Go through the entries below and pick out every line with "guidelines".
================
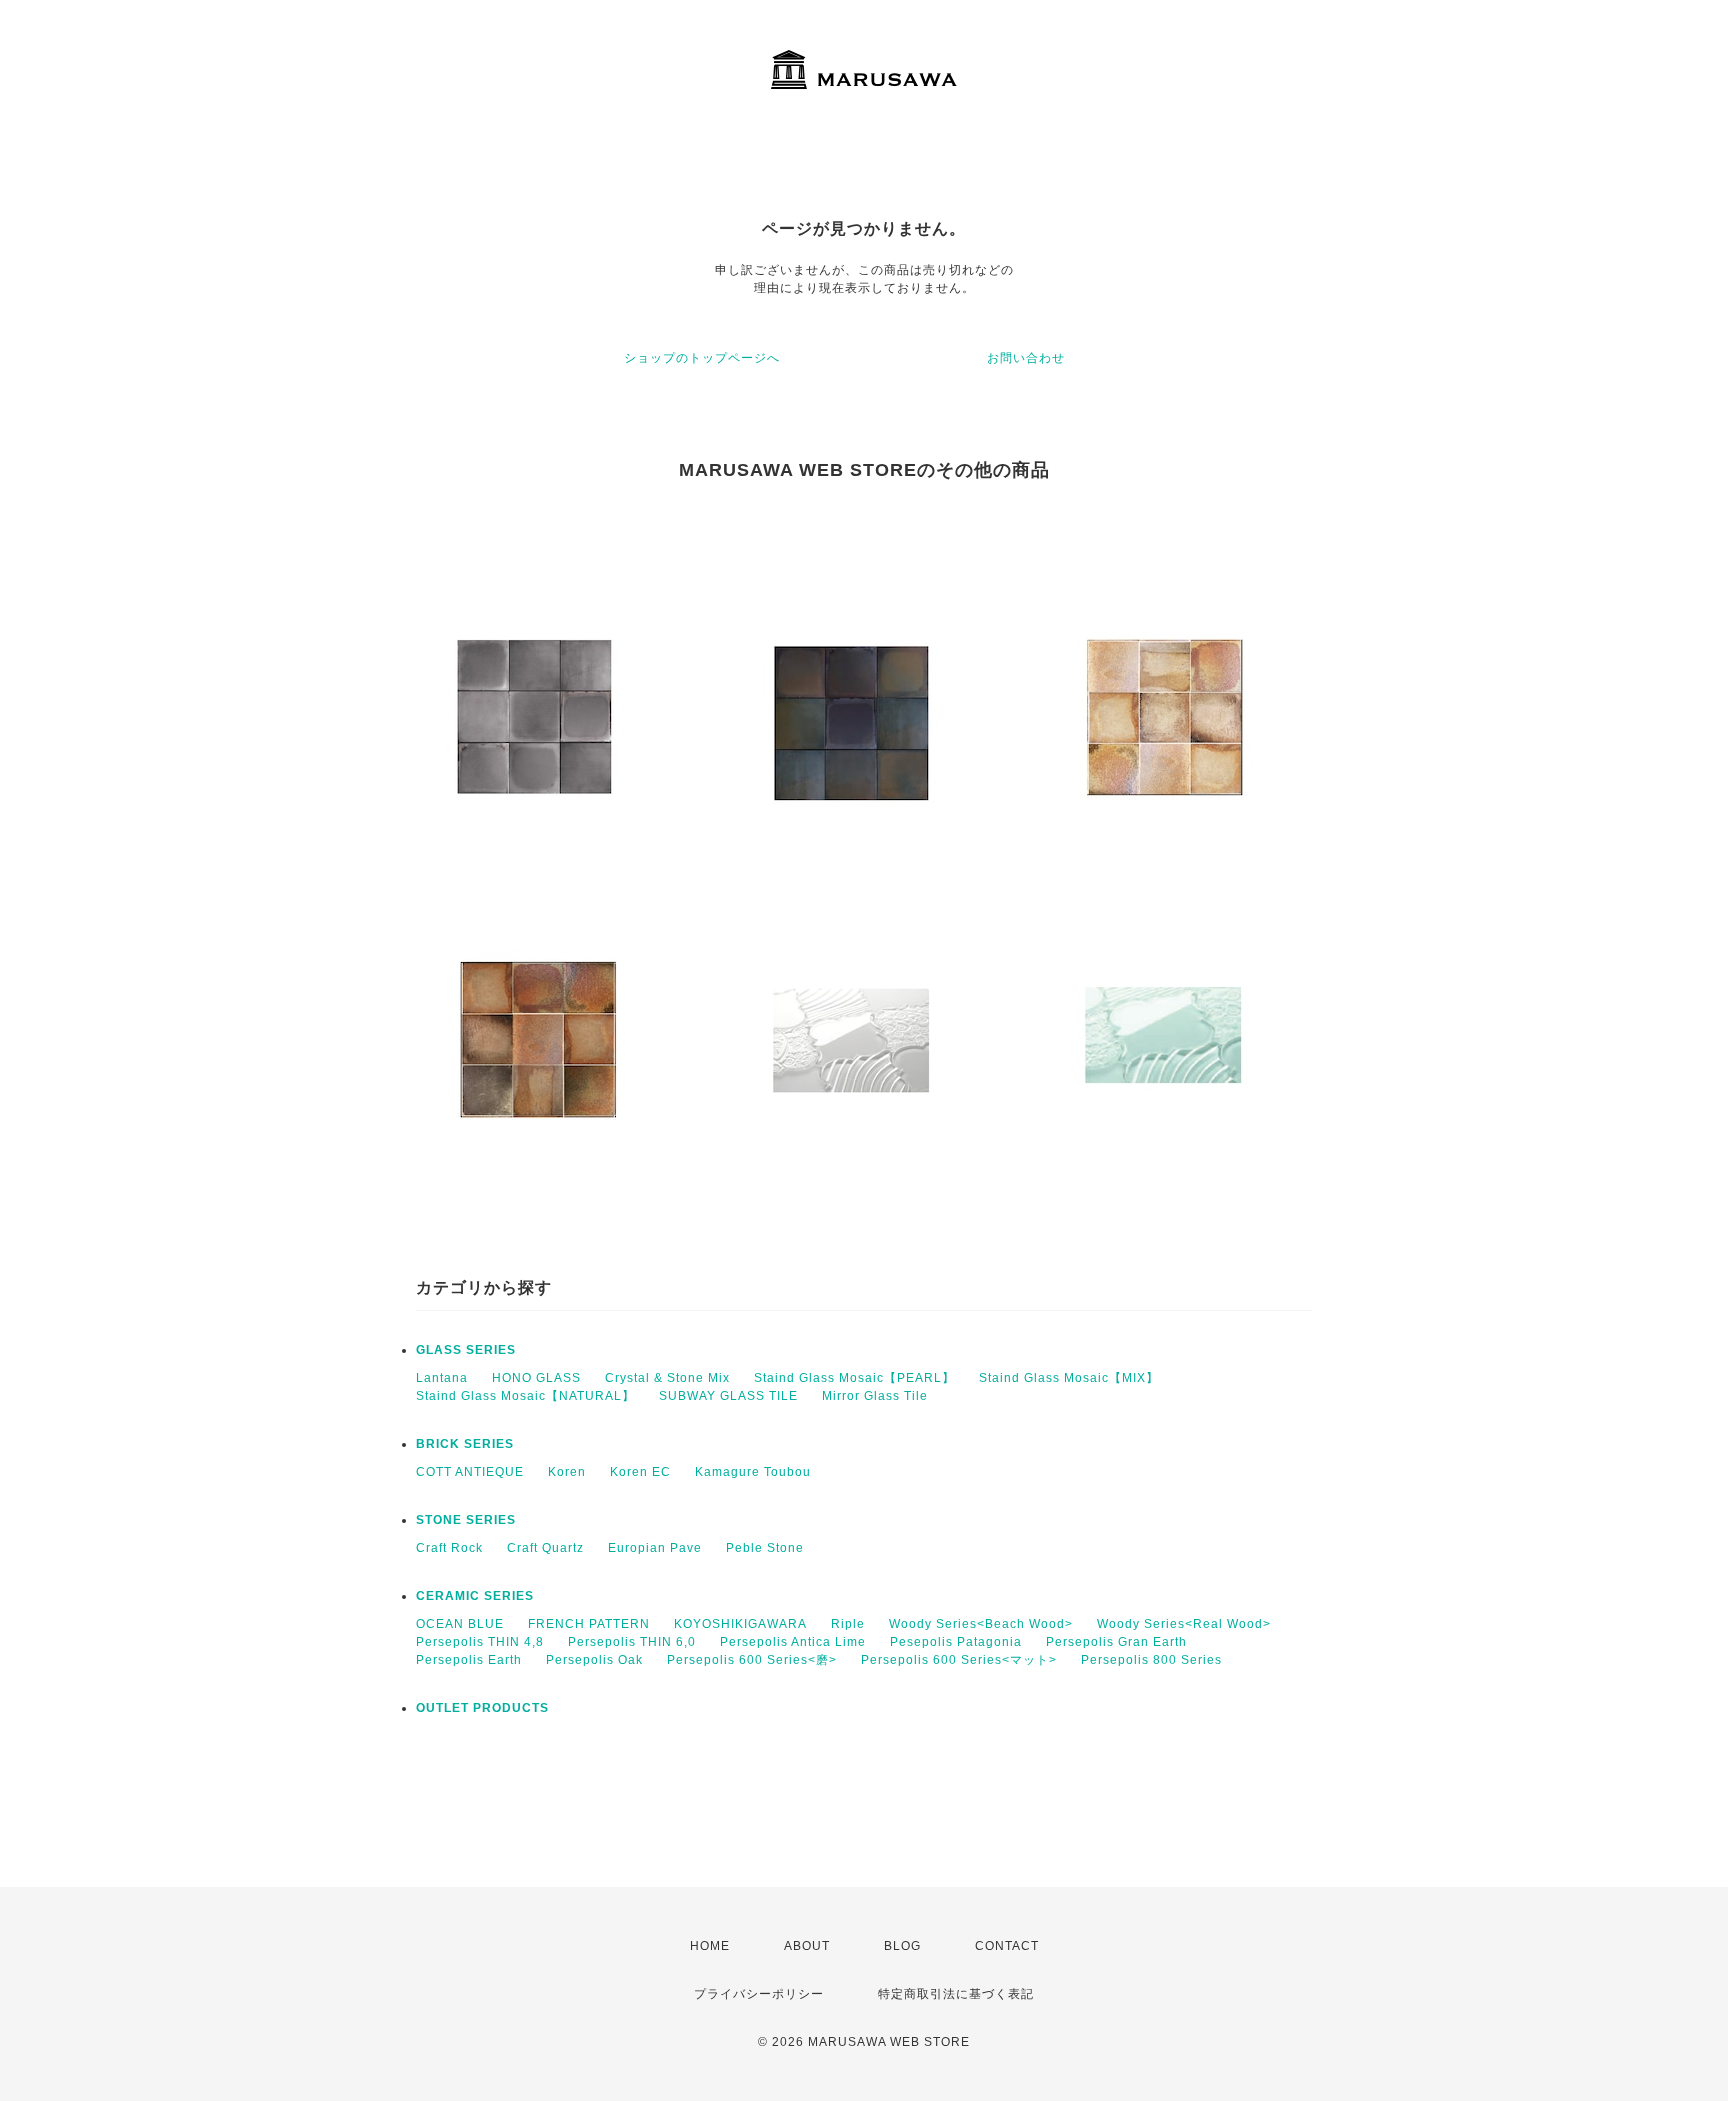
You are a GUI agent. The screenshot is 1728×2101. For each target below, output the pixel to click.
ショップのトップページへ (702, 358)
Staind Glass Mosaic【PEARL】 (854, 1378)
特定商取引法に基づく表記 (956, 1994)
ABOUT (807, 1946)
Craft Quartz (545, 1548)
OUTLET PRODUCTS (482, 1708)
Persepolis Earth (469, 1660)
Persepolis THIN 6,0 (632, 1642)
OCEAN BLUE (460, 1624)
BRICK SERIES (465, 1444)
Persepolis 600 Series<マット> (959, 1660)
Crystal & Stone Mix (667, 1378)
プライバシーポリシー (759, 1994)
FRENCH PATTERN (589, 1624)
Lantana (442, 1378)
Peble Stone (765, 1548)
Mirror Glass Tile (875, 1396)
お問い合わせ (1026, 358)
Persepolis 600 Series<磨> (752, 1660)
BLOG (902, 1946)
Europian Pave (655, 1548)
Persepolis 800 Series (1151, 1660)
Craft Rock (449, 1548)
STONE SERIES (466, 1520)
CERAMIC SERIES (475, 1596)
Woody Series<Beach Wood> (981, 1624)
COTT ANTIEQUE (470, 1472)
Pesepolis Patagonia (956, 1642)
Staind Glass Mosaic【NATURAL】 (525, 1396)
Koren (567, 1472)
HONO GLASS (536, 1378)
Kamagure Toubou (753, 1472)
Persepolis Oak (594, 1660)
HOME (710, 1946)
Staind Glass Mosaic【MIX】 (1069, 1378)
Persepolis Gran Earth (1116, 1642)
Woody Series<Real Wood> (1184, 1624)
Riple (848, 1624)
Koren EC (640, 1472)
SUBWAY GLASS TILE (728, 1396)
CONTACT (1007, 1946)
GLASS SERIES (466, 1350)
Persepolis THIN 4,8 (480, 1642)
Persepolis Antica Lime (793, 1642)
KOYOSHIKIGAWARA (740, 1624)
================
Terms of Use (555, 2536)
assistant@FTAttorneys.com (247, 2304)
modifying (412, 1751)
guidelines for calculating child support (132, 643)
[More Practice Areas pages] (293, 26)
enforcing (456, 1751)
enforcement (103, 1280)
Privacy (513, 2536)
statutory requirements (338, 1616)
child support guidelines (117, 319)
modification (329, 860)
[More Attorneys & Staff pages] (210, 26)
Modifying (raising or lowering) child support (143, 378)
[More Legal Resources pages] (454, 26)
================
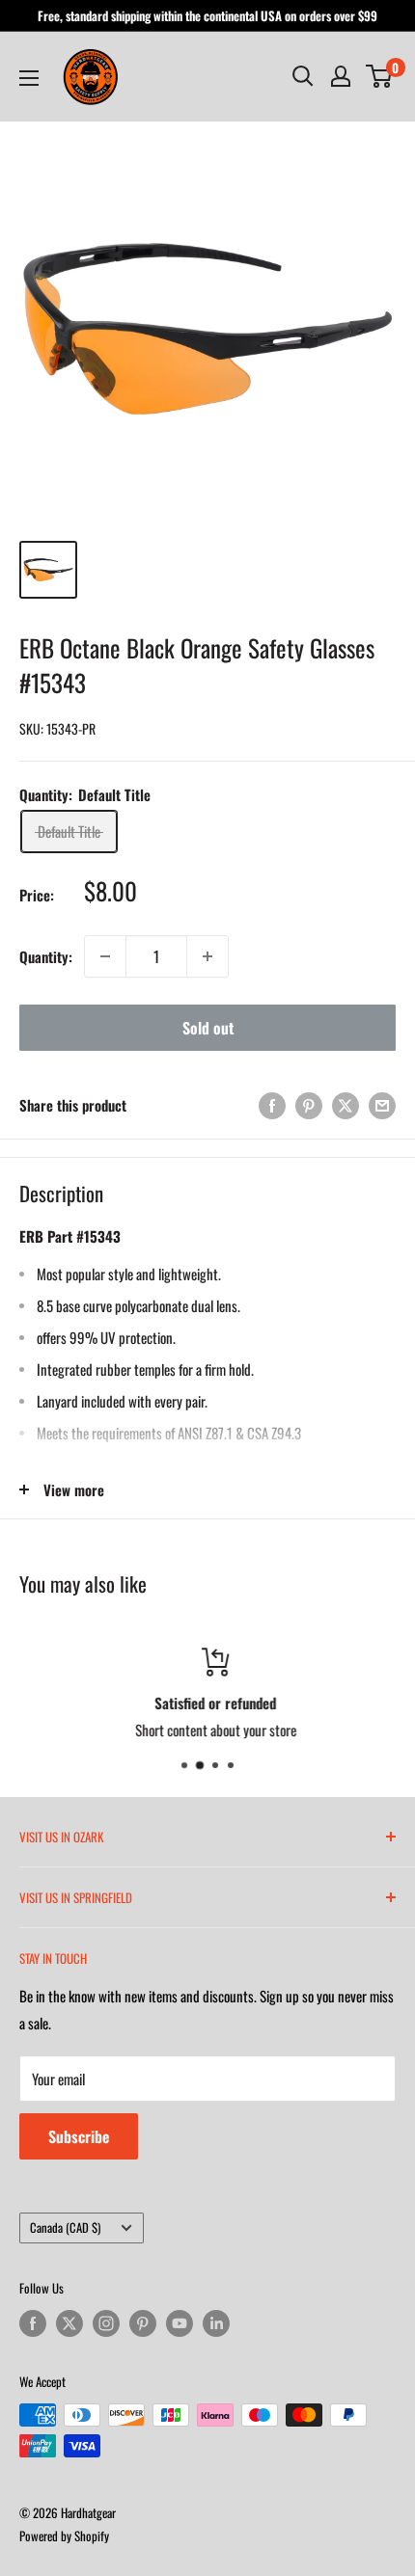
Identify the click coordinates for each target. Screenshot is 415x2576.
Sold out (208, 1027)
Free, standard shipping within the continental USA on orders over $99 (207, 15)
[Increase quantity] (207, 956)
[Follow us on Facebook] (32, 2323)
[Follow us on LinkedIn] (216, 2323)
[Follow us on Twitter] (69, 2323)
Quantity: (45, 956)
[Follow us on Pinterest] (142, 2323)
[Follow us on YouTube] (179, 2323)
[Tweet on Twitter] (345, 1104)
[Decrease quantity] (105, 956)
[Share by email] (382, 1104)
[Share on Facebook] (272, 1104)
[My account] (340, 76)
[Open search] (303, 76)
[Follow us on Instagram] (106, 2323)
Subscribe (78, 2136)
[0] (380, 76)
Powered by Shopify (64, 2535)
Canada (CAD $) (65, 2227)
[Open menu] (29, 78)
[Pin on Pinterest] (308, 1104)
================
**Solution**
guidelines for calculating child support (132, 643)
child support guidelines (117, 319)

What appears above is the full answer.